*Given passage:*
::::::::

So why would any new startup in the middle of a global pandemic, which has turned the world of business on its head over the last year, even want to try and create a more open and transparent supply chain where you know that moments of deep listening and learning are not just required, but is truly necessary if we are to detangle the centuries' old thinking and colonist white supremacy tied to the product's de-evolution via the cheap ingredients that have watered down the origin story and cacao's power? 

The answer is long term thinking and that we all are beginning to learn not just about innovation and new models of operation, but how we address the origin in a way that moves this powerful bean, just as coffee has, to the place where the producers and regions are more fully partners in the process and business. In this way, we have an opportunity to enjoy the benefits of our natural resources from top to bottom.

::::::::

*Stored data:*
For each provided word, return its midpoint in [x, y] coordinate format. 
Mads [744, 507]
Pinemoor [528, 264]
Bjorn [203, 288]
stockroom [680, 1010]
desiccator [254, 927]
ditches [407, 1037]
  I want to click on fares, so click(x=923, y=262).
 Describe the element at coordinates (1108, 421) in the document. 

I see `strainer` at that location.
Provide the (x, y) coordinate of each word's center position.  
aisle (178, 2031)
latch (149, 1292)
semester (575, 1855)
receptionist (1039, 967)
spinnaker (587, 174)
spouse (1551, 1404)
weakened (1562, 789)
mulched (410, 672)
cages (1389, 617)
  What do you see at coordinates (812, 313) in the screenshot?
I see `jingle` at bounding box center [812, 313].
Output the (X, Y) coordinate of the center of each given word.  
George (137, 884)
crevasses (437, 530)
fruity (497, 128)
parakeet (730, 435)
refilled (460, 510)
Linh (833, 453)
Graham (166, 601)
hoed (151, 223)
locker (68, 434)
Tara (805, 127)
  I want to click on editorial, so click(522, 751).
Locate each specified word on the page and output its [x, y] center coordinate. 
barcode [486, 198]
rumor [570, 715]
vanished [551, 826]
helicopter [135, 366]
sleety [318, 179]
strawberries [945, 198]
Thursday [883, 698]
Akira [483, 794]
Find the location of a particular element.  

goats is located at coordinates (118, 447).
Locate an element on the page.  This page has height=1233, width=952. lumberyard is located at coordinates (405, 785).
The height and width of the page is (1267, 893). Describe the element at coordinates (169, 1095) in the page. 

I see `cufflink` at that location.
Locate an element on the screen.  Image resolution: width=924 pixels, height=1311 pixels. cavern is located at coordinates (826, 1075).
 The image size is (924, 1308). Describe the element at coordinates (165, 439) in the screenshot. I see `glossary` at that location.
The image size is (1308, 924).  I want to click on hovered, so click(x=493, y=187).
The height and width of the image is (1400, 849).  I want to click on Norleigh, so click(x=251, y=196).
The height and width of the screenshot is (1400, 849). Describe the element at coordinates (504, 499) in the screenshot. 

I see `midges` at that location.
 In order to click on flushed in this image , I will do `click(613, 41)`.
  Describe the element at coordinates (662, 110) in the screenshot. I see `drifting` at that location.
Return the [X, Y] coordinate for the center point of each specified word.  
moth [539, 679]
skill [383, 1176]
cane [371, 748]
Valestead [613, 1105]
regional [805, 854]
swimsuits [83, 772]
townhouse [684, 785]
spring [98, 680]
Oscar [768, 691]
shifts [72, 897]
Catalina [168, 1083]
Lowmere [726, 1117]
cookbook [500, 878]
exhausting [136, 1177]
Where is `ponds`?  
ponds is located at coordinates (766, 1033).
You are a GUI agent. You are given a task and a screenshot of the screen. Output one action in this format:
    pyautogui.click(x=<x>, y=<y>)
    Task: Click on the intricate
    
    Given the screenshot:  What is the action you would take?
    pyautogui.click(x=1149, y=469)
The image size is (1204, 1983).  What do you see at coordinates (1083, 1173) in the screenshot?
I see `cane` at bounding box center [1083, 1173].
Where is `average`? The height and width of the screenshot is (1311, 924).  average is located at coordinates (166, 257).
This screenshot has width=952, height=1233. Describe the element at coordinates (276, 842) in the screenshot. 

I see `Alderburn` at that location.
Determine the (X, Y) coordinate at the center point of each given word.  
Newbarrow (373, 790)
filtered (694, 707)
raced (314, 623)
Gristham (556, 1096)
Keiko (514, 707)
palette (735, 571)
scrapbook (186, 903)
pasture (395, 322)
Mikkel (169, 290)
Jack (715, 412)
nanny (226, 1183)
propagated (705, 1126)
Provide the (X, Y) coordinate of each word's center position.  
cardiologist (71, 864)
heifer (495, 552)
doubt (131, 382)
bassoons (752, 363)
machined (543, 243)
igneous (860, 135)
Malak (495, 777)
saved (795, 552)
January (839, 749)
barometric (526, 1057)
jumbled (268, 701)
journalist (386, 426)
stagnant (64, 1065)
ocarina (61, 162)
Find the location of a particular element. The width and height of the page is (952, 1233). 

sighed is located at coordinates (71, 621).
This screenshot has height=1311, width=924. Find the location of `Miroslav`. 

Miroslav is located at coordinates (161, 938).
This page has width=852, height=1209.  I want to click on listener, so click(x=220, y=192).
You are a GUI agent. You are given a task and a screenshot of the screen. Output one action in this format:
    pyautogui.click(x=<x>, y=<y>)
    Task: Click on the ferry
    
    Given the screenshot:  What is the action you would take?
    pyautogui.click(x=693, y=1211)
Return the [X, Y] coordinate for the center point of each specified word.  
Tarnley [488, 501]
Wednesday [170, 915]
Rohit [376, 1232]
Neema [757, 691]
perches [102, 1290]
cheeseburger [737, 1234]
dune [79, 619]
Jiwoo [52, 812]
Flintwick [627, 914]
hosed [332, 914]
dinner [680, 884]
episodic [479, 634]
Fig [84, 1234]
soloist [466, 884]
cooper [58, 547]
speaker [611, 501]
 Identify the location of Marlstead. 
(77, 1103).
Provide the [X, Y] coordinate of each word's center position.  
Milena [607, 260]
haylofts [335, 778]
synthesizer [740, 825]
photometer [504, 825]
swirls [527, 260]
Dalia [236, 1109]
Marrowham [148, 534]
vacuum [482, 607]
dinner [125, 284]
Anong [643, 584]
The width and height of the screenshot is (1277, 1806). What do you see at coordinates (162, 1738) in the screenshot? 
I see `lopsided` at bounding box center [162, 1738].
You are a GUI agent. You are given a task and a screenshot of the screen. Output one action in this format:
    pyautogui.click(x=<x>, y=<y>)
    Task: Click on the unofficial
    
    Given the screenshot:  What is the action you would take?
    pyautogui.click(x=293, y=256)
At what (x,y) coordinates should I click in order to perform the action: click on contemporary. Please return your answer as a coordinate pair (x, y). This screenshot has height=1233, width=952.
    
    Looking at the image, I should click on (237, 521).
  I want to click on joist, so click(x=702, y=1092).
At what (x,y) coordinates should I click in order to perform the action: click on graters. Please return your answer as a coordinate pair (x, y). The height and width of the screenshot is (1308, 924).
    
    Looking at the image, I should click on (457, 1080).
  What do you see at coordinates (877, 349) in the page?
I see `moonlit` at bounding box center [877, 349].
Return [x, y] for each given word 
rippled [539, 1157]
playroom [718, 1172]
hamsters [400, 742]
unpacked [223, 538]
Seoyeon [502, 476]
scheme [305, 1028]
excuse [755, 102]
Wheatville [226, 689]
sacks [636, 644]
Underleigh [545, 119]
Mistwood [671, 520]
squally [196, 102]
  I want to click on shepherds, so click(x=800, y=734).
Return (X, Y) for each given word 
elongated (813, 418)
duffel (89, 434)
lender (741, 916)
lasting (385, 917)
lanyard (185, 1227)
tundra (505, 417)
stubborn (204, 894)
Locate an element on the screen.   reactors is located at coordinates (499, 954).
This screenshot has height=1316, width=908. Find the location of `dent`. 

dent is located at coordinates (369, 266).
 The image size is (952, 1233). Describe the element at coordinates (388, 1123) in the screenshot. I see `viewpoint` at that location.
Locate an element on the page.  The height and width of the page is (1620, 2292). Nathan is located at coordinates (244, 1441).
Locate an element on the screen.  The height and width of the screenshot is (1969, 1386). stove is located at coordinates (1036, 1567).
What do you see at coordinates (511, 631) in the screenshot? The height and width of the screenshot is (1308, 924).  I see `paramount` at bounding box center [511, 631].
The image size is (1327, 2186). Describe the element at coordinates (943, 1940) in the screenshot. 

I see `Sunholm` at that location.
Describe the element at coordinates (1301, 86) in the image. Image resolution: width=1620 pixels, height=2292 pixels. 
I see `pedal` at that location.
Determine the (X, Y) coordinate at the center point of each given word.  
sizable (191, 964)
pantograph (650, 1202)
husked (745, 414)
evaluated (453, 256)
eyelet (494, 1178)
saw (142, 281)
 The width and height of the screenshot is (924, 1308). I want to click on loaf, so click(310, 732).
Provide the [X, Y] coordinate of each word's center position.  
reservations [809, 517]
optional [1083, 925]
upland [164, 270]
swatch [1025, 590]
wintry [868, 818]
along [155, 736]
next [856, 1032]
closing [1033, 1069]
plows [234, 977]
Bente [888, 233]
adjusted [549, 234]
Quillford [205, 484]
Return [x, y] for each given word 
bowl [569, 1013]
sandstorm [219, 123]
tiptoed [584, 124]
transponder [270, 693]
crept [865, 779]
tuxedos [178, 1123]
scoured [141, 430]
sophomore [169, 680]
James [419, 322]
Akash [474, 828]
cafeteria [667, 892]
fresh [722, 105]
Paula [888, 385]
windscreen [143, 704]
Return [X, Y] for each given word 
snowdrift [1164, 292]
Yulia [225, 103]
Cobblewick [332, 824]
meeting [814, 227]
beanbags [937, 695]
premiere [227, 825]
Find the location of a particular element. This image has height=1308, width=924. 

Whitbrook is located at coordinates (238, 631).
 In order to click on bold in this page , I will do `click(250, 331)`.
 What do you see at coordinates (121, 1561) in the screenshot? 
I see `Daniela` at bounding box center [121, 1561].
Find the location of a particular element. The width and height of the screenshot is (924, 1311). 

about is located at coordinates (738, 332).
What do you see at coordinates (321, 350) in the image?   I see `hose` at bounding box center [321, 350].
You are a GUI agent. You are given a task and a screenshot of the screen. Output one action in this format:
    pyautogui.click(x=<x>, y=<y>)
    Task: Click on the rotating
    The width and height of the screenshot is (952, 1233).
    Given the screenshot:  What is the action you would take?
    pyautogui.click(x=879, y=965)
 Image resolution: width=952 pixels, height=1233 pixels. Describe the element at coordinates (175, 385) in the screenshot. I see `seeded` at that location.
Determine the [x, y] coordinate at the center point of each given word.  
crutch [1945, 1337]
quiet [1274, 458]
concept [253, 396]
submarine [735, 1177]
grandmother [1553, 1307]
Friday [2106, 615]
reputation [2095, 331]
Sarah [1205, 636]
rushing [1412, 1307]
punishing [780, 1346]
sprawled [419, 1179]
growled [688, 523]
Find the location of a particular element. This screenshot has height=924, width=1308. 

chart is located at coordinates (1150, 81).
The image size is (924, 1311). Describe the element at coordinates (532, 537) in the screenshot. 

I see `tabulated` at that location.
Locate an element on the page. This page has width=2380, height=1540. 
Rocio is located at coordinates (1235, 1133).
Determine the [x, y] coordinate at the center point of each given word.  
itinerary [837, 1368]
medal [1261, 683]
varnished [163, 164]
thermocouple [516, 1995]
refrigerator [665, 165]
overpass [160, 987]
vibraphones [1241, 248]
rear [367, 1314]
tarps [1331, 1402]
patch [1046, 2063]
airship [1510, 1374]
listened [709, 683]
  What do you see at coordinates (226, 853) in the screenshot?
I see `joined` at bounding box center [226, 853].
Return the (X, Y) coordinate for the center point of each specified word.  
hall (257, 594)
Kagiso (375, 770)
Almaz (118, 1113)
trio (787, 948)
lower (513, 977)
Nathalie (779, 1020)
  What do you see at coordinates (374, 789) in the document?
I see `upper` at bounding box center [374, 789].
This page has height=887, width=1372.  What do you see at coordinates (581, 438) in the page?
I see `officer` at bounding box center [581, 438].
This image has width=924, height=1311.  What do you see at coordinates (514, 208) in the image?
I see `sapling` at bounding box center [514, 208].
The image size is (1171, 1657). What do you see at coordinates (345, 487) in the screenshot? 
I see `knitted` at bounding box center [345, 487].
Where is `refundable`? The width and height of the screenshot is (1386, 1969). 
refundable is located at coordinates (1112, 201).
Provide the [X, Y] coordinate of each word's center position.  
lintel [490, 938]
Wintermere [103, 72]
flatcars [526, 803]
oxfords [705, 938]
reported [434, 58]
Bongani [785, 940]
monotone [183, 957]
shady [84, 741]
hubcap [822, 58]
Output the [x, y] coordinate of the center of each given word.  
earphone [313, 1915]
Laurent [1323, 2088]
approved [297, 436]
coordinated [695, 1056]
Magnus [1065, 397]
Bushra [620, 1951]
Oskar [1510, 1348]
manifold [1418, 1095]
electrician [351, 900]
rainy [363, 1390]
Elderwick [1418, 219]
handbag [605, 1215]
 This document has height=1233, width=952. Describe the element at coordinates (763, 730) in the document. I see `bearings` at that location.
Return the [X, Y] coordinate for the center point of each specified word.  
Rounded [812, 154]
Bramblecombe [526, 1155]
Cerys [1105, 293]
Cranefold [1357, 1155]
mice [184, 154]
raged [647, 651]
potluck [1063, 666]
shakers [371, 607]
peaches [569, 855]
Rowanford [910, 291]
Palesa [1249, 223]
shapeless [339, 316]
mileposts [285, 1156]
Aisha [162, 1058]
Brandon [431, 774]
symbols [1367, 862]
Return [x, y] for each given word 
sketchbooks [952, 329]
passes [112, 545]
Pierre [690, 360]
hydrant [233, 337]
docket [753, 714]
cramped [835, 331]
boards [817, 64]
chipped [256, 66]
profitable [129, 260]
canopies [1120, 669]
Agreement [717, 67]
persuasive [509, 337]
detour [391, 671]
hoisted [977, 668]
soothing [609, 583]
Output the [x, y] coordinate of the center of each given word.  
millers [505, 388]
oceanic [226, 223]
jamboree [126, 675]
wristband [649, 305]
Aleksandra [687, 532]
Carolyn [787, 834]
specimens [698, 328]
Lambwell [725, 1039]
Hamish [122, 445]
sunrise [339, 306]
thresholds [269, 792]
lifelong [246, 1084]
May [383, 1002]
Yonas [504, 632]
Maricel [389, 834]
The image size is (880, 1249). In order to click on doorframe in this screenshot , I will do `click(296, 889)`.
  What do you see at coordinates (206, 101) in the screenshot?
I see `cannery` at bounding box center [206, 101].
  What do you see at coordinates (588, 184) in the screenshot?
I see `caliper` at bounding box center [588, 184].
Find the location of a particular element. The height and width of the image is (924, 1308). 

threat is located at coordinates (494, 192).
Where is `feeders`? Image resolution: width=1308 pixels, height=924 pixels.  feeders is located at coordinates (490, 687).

::::::::

Answer these questions about the passage on cacao supply chains:
1. What does the passage say has watered down cacao's origin story and power?
2. What answer does the passage give to why a new startup would want a more open and transparent supply chain?
3. Which other product does the passage say cacao could follow to a place where producers and regions are more fully partners?
The listing has nothing to do with the passage.

1. Cheap ingredients.
2. Long-term thinking, along with the fact that we are all beginning to learn about innovation, new models of operation, and how to address the origin.
3. Coffee.